Task prompt: The required output consists solely of the lines from the top of the listing through the line containing "Screen dimensions: 1066x569", transcribed exactly.

Input records START

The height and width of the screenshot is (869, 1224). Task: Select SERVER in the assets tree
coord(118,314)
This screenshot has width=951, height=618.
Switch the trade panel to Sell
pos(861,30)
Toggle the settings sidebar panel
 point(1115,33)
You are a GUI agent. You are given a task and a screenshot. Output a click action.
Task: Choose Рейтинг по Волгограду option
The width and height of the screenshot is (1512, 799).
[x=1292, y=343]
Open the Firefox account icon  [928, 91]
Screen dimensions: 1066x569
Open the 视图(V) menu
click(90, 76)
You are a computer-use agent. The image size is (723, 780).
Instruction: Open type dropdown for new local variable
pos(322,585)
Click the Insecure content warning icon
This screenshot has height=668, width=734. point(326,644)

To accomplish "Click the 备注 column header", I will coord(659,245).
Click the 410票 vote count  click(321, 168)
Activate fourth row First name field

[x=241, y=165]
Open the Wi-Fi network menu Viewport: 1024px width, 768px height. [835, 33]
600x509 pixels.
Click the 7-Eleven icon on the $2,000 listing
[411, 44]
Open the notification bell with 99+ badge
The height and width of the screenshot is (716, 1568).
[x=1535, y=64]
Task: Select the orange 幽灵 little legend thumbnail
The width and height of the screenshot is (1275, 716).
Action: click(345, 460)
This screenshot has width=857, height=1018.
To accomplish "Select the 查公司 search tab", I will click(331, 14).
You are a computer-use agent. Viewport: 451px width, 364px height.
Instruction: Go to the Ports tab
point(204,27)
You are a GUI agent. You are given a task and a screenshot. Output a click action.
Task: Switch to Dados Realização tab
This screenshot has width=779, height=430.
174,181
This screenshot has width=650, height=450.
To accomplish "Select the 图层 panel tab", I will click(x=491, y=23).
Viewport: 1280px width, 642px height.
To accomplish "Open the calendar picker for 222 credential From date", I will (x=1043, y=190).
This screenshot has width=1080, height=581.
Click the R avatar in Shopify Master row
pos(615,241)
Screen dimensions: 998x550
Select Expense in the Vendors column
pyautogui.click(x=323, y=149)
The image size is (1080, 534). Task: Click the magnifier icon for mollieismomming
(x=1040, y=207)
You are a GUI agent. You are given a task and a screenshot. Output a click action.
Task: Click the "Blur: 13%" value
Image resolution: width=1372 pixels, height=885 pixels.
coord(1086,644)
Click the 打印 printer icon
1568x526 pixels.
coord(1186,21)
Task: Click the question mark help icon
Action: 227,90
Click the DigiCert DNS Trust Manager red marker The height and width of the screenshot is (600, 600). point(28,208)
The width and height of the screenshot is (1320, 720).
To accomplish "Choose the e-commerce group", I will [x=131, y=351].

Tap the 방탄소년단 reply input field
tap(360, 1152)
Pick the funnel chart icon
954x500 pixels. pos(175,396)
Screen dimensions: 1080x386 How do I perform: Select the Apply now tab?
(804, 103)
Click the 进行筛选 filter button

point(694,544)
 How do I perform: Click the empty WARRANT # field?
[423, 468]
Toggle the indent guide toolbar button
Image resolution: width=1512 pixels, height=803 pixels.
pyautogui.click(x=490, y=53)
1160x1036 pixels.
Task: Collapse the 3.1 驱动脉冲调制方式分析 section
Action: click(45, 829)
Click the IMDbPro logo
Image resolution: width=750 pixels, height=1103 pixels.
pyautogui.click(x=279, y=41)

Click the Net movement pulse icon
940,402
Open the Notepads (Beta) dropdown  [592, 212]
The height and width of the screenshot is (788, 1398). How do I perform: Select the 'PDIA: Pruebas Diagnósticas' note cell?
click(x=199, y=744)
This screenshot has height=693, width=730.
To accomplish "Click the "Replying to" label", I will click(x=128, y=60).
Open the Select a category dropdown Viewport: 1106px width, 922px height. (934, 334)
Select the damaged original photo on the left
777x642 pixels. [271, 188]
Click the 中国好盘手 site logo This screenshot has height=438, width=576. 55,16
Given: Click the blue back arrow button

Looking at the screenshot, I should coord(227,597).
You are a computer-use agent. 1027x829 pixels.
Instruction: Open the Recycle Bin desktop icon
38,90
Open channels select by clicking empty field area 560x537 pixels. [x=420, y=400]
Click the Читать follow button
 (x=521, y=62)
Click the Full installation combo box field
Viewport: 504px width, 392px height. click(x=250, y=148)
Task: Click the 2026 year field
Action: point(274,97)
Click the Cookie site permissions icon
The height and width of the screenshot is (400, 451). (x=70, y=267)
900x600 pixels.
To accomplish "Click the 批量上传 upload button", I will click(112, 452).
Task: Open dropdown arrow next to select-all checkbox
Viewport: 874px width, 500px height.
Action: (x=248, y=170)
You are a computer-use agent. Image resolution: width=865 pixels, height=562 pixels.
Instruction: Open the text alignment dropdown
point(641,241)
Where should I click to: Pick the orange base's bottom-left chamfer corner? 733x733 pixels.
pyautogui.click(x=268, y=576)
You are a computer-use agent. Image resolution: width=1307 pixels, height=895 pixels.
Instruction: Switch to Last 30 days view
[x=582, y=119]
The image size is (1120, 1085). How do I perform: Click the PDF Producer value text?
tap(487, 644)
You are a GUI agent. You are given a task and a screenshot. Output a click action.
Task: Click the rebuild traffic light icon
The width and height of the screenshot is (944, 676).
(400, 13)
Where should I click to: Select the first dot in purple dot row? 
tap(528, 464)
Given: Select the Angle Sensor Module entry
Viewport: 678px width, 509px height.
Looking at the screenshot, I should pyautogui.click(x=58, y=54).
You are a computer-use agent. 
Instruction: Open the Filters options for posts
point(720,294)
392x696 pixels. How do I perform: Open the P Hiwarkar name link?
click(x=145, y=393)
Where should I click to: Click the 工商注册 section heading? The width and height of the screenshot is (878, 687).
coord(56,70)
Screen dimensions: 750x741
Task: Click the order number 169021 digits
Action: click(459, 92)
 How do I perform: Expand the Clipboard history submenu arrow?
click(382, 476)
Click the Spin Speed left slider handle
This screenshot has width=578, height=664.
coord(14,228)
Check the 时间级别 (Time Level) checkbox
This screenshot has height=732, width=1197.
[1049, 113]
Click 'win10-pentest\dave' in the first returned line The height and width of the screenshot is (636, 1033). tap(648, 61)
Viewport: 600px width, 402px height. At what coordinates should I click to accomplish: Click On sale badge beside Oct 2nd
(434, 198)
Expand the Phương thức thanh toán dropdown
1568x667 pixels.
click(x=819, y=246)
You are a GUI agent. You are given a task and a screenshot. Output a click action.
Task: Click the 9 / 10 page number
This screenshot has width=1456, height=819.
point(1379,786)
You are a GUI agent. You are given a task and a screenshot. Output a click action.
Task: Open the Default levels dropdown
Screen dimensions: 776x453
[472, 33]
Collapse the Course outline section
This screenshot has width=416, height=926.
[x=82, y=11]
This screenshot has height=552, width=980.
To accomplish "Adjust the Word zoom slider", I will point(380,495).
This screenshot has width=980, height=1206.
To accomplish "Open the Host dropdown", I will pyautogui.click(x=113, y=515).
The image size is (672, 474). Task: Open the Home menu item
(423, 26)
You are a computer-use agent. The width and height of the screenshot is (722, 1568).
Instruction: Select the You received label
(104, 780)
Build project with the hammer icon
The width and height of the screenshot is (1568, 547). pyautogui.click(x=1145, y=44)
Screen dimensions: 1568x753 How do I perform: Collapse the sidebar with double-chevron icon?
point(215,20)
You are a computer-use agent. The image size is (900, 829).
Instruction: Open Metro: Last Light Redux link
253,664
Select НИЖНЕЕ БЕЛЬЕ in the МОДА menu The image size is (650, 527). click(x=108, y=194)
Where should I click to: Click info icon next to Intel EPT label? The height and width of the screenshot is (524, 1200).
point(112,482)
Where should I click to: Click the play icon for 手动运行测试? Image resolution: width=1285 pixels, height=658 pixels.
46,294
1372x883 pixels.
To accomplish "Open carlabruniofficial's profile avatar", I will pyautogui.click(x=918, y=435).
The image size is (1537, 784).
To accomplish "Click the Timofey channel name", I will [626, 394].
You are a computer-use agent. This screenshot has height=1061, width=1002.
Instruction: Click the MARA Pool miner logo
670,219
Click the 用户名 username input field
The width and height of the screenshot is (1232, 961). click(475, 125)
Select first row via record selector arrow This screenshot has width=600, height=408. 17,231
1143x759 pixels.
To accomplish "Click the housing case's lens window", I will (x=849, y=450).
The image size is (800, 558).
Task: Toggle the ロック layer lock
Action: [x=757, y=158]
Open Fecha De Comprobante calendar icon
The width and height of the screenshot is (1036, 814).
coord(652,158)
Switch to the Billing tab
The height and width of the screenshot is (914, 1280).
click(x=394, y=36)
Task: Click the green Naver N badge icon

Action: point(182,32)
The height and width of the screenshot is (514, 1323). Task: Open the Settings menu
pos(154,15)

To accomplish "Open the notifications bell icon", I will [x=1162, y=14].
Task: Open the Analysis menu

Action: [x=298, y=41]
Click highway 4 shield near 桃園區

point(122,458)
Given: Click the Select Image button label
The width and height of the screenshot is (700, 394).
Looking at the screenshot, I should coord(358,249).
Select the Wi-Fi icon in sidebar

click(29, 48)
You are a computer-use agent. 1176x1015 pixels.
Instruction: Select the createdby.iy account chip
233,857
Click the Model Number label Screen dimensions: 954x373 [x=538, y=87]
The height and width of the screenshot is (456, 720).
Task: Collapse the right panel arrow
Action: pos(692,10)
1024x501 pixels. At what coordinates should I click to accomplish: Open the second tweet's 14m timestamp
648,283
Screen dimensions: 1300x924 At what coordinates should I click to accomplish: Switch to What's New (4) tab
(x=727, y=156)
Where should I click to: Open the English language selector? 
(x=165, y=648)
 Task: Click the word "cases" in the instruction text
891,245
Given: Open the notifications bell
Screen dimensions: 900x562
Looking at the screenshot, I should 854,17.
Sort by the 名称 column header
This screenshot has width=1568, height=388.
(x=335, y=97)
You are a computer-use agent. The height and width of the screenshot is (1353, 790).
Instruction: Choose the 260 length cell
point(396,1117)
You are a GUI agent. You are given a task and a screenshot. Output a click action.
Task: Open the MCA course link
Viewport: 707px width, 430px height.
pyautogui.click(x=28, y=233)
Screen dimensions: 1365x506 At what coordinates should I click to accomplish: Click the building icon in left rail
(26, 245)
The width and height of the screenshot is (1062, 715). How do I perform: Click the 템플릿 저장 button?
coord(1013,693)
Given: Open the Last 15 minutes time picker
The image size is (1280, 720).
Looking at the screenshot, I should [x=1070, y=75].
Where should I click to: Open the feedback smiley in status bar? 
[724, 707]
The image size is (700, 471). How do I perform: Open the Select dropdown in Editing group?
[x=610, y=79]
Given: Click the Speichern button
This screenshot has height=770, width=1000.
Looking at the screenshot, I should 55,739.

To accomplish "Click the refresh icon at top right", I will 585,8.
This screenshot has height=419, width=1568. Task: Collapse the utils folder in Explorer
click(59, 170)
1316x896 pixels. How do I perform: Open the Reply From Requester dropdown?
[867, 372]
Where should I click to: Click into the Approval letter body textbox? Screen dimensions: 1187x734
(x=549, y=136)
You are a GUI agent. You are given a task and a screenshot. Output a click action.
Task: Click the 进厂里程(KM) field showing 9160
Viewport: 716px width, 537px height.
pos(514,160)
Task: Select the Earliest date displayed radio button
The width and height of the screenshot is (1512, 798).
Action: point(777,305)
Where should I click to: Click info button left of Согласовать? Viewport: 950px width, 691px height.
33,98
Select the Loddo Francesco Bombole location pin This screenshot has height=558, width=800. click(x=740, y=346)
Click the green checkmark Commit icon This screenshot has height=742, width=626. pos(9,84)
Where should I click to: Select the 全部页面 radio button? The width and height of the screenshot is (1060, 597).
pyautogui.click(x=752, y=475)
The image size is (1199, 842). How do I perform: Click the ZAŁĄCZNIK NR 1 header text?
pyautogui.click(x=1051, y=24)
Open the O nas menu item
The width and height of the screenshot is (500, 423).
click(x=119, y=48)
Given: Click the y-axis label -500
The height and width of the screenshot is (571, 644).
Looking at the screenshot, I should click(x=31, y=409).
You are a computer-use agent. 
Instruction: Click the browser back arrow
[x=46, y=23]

Input records END

Written reply:
The height and width of the screenshot is (869, 1224). Task: Select SERVER in the assets tree
coord(118,314)
This screenshot has width=951, height=618.
Switch the trade panel to Sell
pos(861,30)
Toggle the settings sidebar panel
 point(1115,33)
You are a GUI agent. You are given a task and a screenshot. Output a click action.
Task: Choose Рейтинг по Волгограду option
The width and height of the screenshot is (1512, 799).
[x=1292, y=343]
Open the Firefox account icon  [928, 91]
Screen dimensions: 1066x569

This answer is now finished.